The second episode's cold open is a flashback taking place in Jakarta, Indonesia on September 24, 2003, prior to the events in Texas from last week's episode. Ibu Ratna, a professor of mycology, has her lunch interrupted by military police. She is taken to a secure government laboratory and told to inspect a sample, which she quickly identifies as "ophiocordyceps." When she is told that this sample was taken from a human, she confidently responds with, "Cordyceps cannot survive in humans." The military policeman's look of concern suggests that unfortunately, Ratna is about to be proven wrong.

Ratna dons a hazmat suit and enters a secure morgue to inspect a corpse containing cordyceps.

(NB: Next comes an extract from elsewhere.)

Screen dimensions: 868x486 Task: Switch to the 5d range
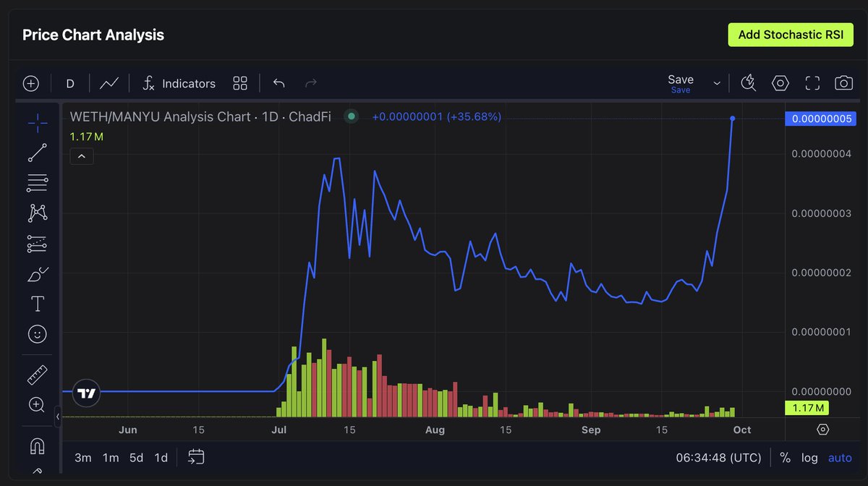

When she opens the corpse's mouth to procure a sample with some medical scissors, she collects a few tendrils of the freaky fungus that immediately start writhing toward her as if sentient and malicious even when disconnected from their host body. Ratna drops the scissors holding the tendrils in fright and exits the morgue. Visibly shaken in the next scene, she speaks plainly and directly about the devastating nature of a cordyceps outbreak and why it is unlikely that any plan to stop the spread of the fungus will succeed.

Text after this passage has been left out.